(Data extracted from a collection)
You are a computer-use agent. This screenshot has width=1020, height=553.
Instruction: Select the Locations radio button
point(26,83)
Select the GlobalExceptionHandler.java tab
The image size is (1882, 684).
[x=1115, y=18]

● **What this task involves**
Could you retype each record exactly as it appears?

● **Your response**
You are a computer-use agent. This screenshot has width=1020, height=553.
Instruction: Select the Locations radio button
point(26,83)
Select the GlobalExceptionHandler.java tab
The image size is (1882, 684).
[x=1115, y=18]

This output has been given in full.